TASK DESCRIPTION: The line containing "Task: Select unit #06-06 C2 818 SQF" marks the start of the required copy, which runs to the final line of the entries; return those lines exactly, without any pictures.

···

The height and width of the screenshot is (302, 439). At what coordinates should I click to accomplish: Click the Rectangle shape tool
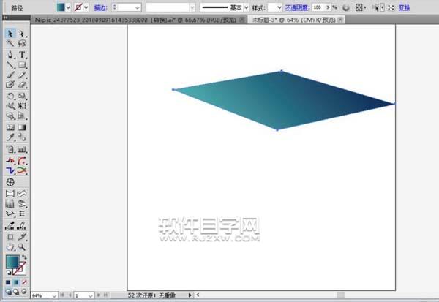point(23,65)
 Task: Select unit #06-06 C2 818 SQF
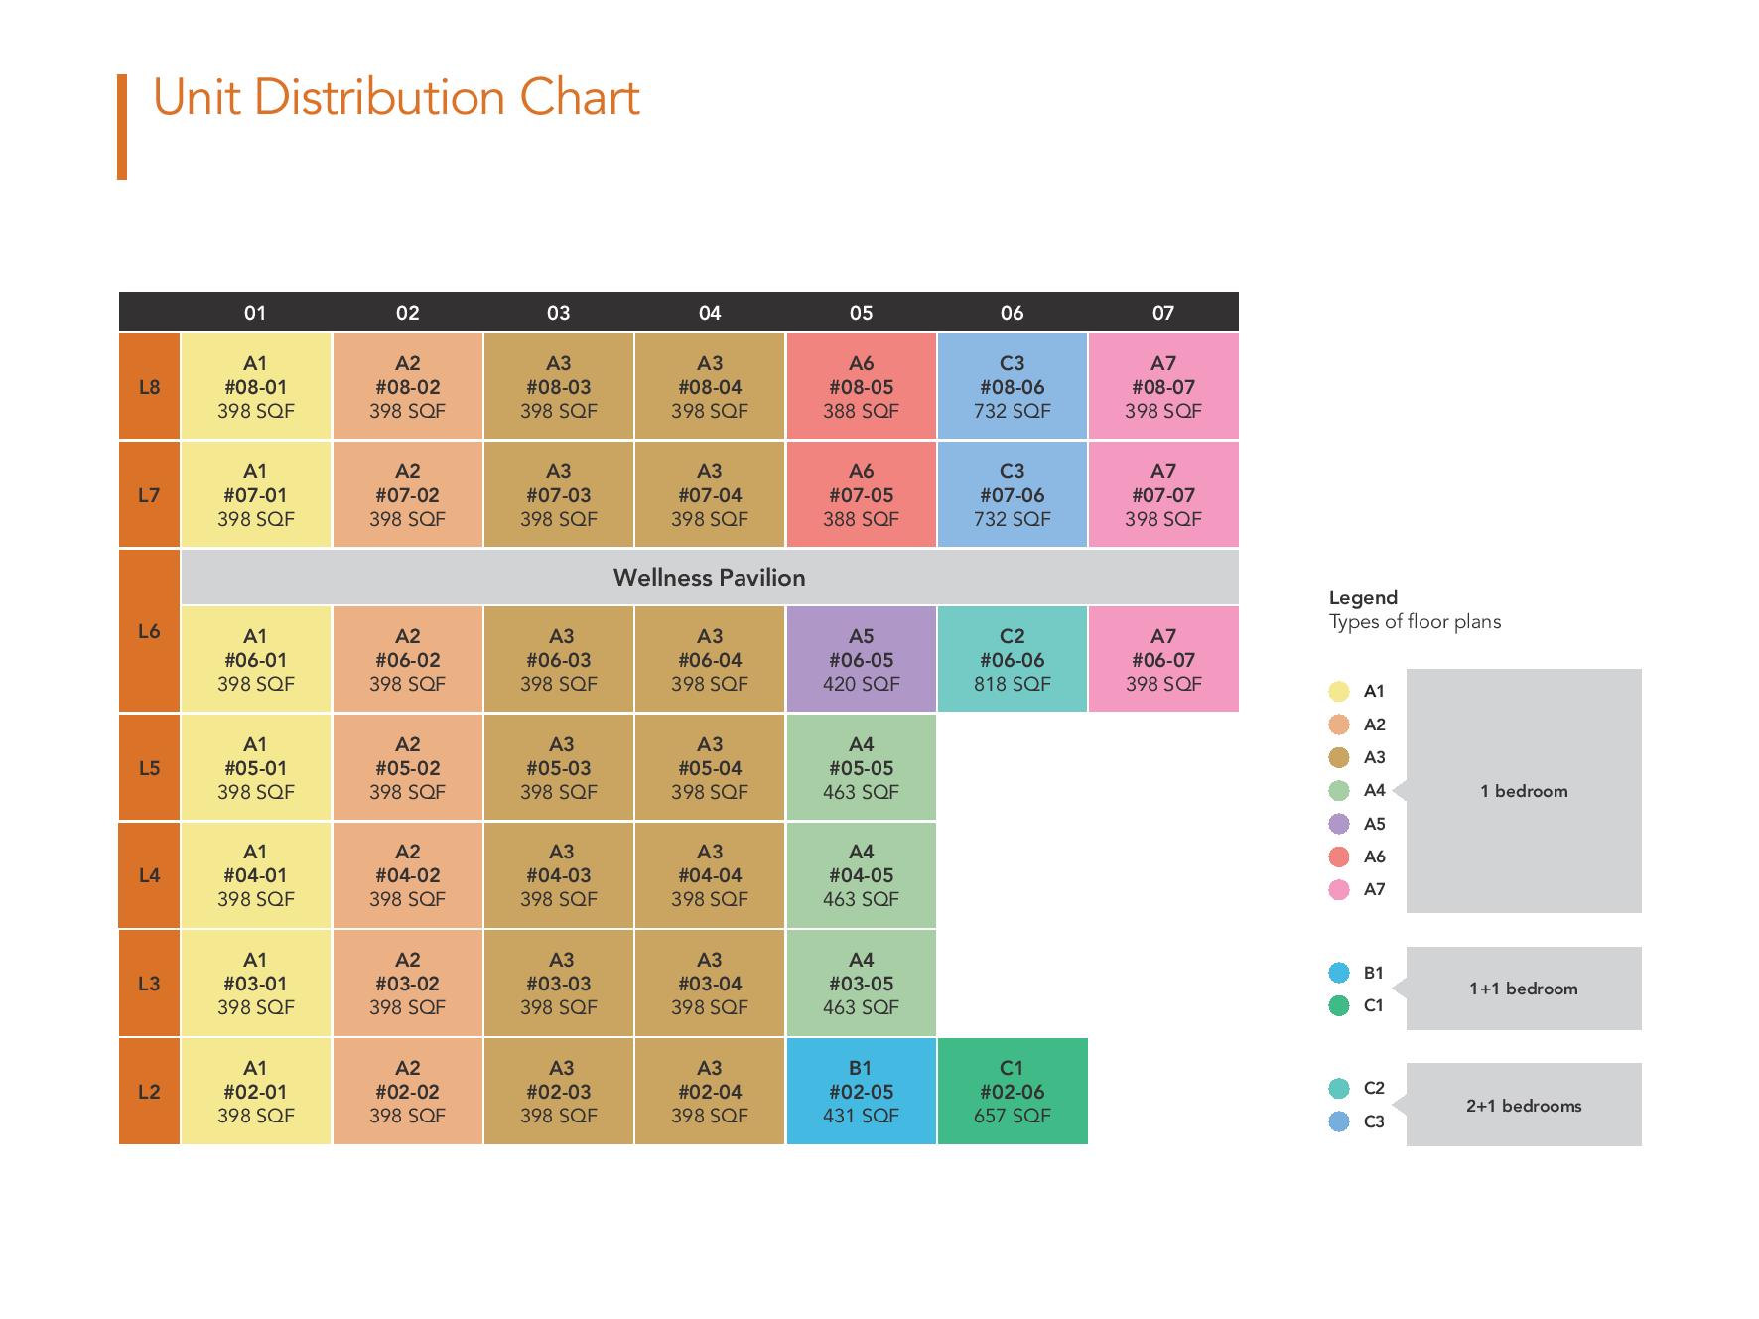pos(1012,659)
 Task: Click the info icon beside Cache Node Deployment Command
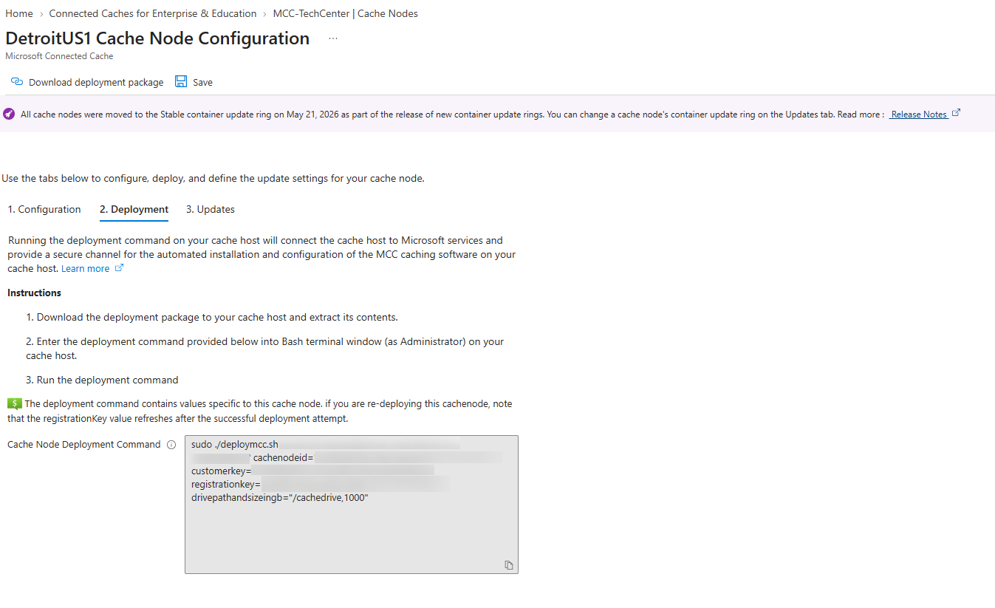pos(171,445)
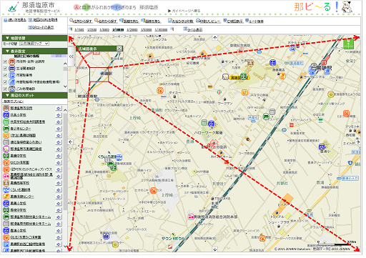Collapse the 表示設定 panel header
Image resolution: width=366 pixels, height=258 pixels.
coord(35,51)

···

TASK RESPONSE:
 Task: Select unit #06-06 C2 818 SQF
pos(1012,659)
 Task: Click the info icon beside Cache Node Deployment Command
pos(171,445)
Collapse the 表示設定 panel header
Image resolution: width=366 pixels, height=258 pixels.
coord(35,51)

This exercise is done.